В настоящее время существуют неоднозначные данные об участии коры и подкорковых структур в генерации альфа-ритма и регуляции его частоты и амплитуды (Feige et al., 2005), (Manshanden et al., 2002), однако при этом различные показатели альфа-ритма, включающие в себя мощность, амплитуду, частоту и индекс, имеют огромное значение для анализа уровня активности человека и особенно состояний сна и бодрствования (Patel et al., 2023; Schwabedal et al., 2016; Li et al., 2022).

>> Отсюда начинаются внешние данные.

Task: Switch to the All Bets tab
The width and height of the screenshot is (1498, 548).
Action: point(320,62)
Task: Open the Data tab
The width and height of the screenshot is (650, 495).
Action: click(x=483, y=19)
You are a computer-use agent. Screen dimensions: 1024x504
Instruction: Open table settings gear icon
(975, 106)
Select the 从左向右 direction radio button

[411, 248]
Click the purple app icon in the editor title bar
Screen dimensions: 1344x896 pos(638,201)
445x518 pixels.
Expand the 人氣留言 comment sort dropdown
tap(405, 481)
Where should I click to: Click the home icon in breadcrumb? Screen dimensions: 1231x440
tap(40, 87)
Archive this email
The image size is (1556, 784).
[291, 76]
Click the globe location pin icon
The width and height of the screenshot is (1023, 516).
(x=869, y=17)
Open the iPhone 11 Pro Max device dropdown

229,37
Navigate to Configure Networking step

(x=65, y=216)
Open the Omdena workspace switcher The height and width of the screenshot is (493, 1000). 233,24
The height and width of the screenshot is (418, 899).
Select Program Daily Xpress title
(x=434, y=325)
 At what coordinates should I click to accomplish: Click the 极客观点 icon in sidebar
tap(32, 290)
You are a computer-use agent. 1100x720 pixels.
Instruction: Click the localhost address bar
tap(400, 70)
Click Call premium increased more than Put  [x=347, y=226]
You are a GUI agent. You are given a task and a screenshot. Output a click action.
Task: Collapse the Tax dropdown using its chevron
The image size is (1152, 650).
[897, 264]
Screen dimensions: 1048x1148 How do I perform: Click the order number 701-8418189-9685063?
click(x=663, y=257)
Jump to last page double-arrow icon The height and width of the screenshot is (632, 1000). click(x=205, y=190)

В частности, данные литературы свидетельствуют о том, что такие мозговые структуры, как мост, средний мозг, гипоталамус, таламус, миндалевидное тело, а также базальная префронтальная кора и островок, могут быть напрямую связаны с генерацией альфа-ритма (Schwabedal et al., 2016; Schreckenberger et al., 2004; Sadato et al., 1998). При этом локализация, частота, амплитуда и другие характеристики альфа-ритма могут различаться в зависимости от структуры мозга, с которой связывают его происхождение. Например, регистрируемый в височной области альфа-ритм, по данным некоторых исследователей, связывается с активностью гиппокампа (Boldyreva, 1997), более того, изменение его частоты часто наблюдается при заболеваниях, сопровождающихся атрофией гиппокампальной извилины (Moretti et al., 2011). Согласно другим данным, альфа-ритм, связанный с активностью ствола мозга, имеет более низкую частоту и более сглаженную топографию по сравнению с альфа-ритмом, происхождение которого ассоциировано со структурами неокортекса и лимбической системы (Omata et al., 2013). Также, исходя из данных литературы, существуют значимые различия между характеристиками альфа-ритма, генерируемого таламусом и средним мозгом (Feige et al., 2005).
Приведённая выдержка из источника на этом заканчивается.